==== Page excerpt ====
I’ve been working on some projects lately using gitops across the Tanzu Portfolio. Most of what I have been working on has been using gitops to customize my cluster and manage applications after I have deployed the cluster. But I have been mostly creating my clusters with clickops. Tanzu Mission Control (TMC) provides really easy ways to provision and lifecyle manage kubernetes clusters on vSphere, AWS and Azure all from the gui. Nearly all large organizations manage a lot of their infrastructure config through their SaaS provider gui and there is nothing wrong with that, but for this project I want to do end-to-end automation and gitops rather than using a graphical interface. I can use gitops and still take advantage of all the rich features from TMC either by using its API’s directly or by using the Tanzu Mission Control Terraform Provider.

The main point of my post today is to share how I setup an Aria blueprint that uses the Tanzu Mission Control terraform provider to create a service that can allow myself or other users to deploy TMC lifecycle-managed kubernetes clusters based on an infrastructure-as-code and gitops methodology. While one does not require a graphical interface to use infracode or gitops, I really prefer to have the benefits of both approaches, and that capability is one of the things I love most about Aria Automation. Aria provides graphical interfaces that lets users who prefer the GUI use the gui but then trigger the same underlying gitops-based automations to deliver a service.
====
Task set ::
1) Check statements (a)–(c) against the Tanzu post, answering yes or no and quoting the deciding words: (a) Tanzu Mission Control can provision clusters on vSphere, AWS and Azure from the GUI; (b) the author has mostly been creating clusters with gitops; (c) the Aria blueprint uses the Tanzu Mission Control Terraform provider.
2) Set out as a numbered list the part of the rows that opens with the first row and closes with the line containing "Looking at the screenshot, I should point(446,18).", leaving out blank lines.
The rows that follow are unrelated to the Tanzu post.
==== The data ====
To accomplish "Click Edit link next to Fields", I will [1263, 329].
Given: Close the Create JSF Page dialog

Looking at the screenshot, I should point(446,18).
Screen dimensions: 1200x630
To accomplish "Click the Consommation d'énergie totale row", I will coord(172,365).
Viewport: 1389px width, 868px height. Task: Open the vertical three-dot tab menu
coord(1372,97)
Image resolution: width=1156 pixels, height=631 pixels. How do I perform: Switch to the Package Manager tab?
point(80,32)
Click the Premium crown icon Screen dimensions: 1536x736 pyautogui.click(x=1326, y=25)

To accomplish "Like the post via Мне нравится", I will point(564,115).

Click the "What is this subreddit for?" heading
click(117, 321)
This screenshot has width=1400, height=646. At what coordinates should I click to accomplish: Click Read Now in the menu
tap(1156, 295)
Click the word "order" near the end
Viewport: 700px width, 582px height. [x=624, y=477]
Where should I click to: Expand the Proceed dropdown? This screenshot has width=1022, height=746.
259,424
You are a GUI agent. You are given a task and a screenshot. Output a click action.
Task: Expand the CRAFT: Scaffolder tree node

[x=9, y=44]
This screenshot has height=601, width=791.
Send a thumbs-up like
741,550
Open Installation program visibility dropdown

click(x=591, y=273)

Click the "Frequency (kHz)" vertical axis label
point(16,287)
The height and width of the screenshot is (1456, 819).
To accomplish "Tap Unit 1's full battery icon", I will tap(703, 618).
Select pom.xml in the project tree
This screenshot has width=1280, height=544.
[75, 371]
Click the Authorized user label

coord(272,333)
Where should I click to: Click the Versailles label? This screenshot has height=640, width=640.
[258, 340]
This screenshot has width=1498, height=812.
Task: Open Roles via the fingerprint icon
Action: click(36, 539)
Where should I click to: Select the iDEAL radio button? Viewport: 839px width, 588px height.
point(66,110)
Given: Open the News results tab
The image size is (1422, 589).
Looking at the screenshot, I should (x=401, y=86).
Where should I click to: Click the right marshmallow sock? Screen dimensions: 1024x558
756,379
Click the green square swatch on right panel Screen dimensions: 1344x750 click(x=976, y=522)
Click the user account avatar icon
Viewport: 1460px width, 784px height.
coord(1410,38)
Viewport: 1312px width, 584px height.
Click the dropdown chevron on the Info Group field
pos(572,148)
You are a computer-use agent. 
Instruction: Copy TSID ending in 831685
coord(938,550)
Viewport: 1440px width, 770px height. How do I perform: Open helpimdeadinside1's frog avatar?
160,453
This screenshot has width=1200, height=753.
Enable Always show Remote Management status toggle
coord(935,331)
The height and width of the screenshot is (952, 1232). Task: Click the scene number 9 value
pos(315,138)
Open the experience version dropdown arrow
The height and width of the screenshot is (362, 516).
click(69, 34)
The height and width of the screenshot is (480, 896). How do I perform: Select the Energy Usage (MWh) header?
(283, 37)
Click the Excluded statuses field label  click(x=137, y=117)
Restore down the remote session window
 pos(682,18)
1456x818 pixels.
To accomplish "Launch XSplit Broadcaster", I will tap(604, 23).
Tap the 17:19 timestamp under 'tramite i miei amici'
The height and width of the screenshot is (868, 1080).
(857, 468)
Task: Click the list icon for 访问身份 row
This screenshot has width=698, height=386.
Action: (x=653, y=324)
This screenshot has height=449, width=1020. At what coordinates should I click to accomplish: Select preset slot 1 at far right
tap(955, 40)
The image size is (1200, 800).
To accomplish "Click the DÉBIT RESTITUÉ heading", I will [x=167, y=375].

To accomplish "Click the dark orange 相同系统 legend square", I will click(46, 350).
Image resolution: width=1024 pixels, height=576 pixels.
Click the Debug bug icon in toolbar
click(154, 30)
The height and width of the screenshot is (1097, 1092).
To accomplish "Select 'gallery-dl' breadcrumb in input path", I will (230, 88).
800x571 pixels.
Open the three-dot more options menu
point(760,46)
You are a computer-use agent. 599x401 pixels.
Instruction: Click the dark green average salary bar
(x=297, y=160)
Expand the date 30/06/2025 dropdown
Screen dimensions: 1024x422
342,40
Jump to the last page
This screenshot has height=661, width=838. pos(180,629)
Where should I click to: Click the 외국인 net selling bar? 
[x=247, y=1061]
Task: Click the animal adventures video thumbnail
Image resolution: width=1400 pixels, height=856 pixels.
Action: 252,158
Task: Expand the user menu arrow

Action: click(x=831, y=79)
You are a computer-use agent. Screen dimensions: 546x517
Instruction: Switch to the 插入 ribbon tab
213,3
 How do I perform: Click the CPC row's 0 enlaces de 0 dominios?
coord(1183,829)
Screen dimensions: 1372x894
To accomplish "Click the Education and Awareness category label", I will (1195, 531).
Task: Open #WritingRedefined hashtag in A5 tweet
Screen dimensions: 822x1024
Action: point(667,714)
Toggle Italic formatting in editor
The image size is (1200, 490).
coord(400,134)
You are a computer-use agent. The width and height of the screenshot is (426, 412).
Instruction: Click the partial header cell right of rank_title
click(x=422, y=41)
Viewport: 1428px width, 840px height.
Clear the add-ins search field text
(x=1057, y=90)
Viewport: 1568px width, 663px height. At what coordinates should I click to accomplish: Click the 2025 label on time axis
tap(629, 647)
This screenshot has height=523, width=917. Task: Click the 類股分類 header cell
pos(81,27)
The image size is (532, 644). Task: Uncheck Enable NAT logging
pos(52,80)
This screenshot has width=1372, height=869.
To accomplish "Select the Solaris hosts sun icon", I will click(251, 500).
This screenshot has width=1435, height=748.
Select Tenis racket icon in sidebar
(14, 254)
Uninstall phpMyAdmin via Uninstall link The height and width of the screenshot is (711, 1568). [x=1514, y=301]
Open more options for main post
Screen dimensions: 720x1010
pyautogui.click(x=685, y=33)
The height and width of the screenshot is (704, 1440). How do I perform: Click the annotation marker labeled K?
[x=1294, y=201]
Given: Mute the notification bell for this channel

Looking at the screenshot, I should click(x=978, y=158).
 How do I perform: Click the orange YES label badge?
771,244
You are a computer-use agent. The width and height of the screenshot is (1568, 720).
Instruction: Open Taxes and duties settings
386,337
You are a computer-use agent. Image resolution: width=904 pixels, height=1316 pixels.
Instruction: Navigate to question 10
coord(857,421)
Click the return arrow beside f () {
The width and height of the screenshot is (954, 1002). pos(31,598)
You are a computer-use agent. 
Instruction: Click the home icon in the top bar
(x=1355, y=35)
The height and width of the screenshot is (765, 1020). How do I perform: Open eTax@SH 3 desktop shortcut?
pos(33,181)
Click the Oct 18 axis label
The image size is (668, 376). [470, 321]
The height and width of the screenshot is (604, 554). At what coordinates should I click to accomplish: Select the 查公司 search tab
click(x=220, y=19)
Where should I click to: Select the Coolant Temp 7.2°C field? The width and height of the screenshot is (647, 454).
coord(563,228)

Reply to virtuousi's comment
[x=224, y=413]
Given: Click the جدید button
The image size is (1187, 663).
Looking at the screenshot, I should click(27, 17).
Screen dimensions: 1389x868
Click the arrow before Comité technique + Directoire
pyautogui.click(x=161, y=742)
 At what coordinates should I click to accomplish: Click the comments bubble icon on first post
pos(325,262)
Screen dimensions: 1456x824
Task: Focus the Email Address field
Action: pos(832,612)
====
List of solutions ::
1)
(a) Yes: "on vSphere, AWS and Azure all from the gui"
(b) No: "But I have been mostly creating my clusters with clickops."
(c) Yes: "an Aria blueprint that uses the Tanzu Mission Control terraform provider"

2)
1. To accomplish "Click Edit link next to Fields", I will [1263, 329].
2. Given: Close the Create JSF Page dialog
3. Looking at the screenshot, I should point(446,18).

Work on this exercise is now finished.